Problem ->
Rewrite the listing below with "underline" changed to "italic" and nothing else altered. Leave out the pictures.
Start Exercise input
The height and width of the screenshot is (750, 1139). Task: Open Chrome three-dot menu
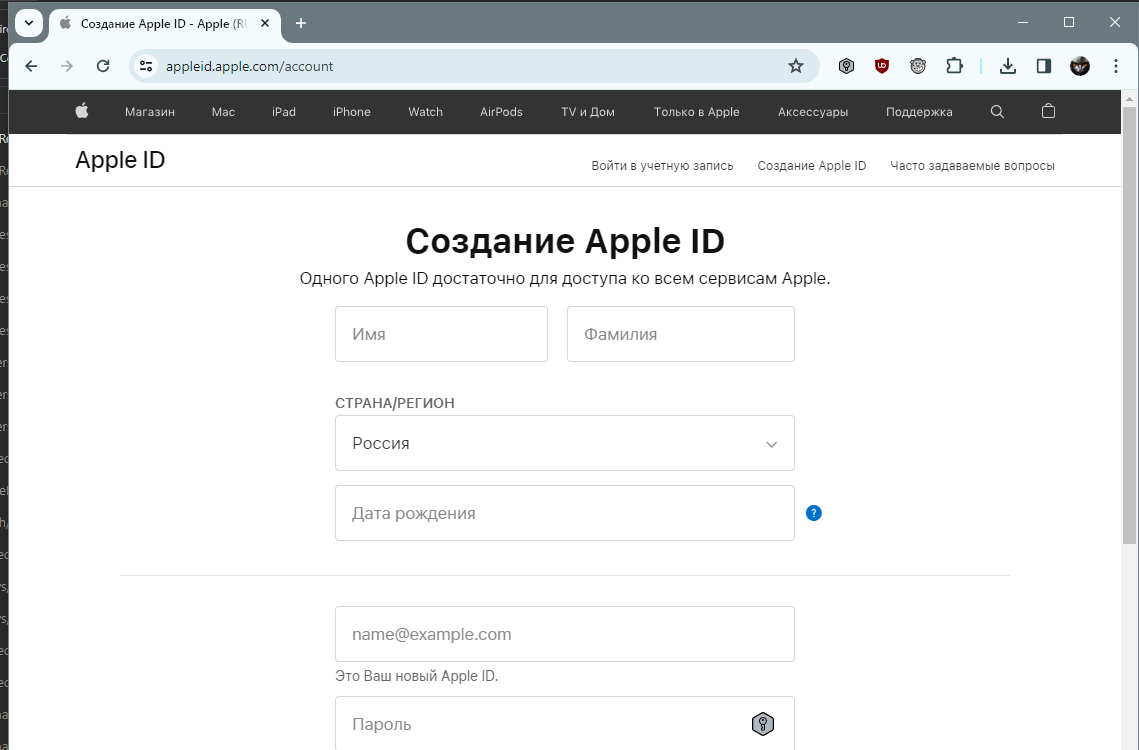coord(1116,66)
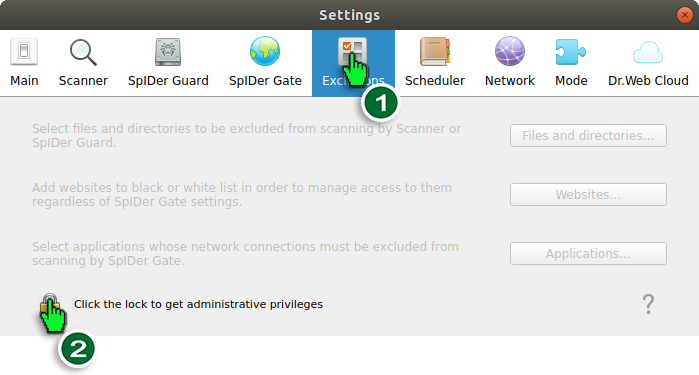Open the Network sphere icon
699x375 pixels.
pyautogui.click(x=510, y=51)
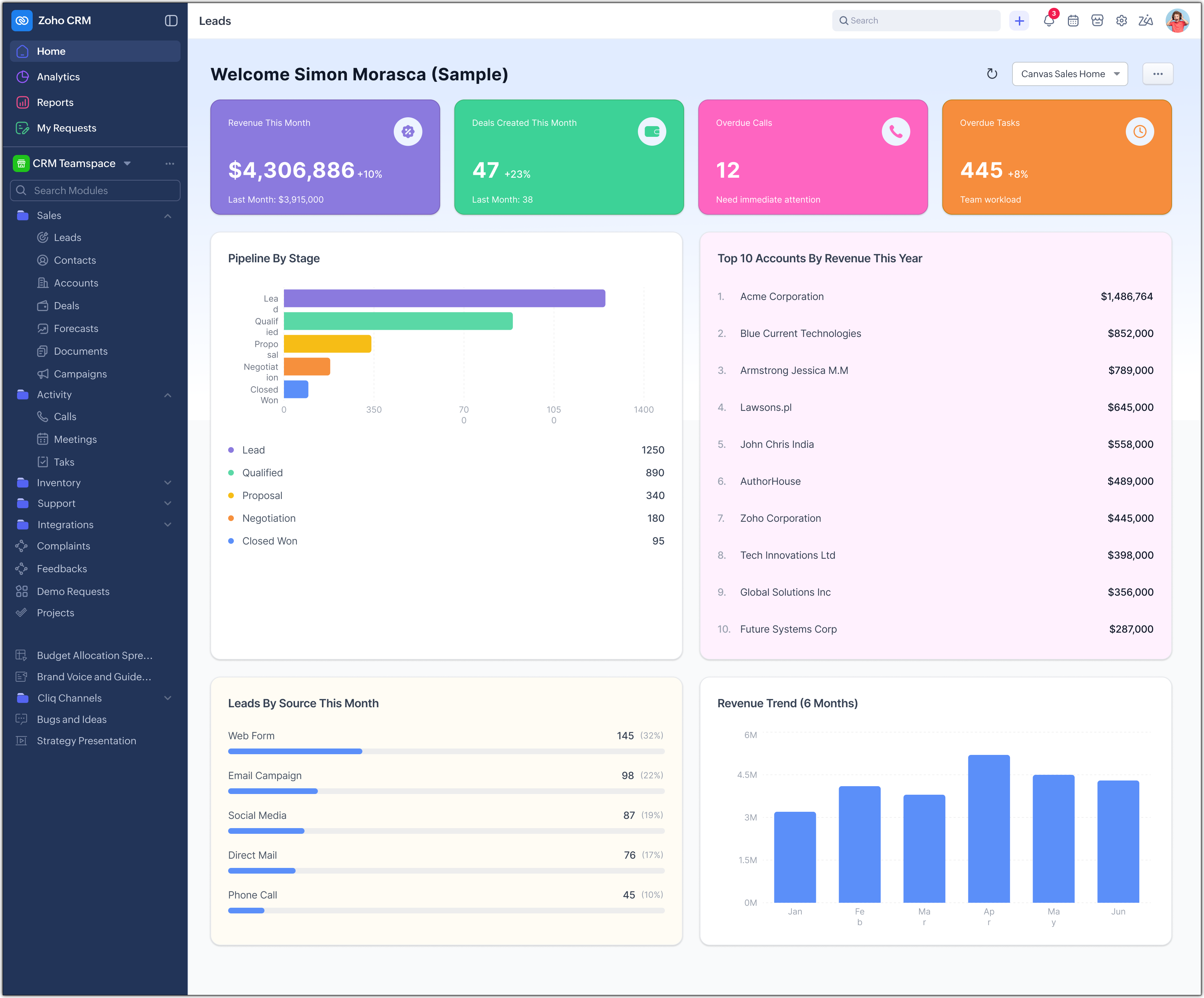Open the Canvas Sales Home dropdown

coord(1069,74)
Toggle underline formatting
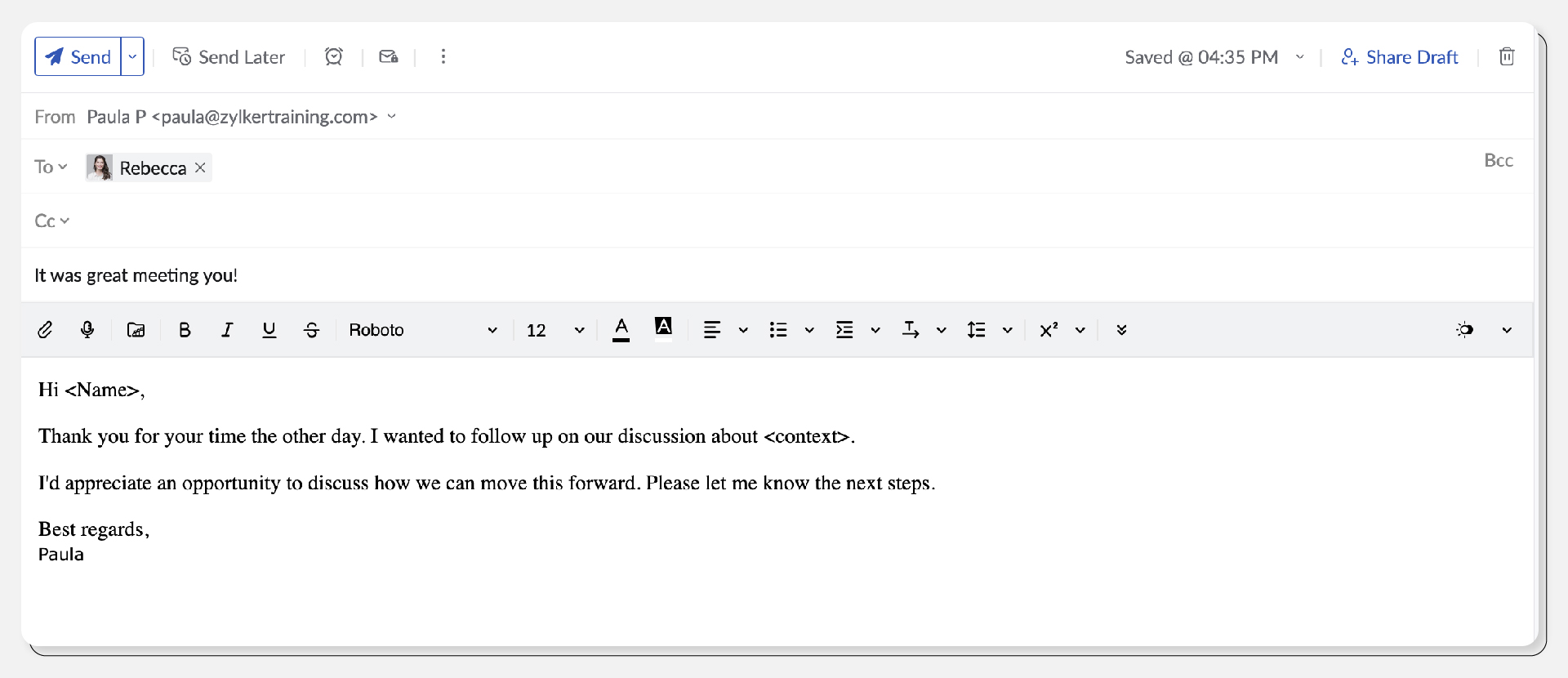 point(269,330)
End Exercise input
Answer to this exercise ->
The height and width of the screenshot is (750, 1139). Task: Open Chrome three-dot menu
coord(1116,66)
Open the Network sphere icon
699x375 pixels.
pyautogui.click(x=510, y=51)
Open the Canvas Sales Home dropdown

coord(1069,74)
Toggle italic formatting
 point(269,330)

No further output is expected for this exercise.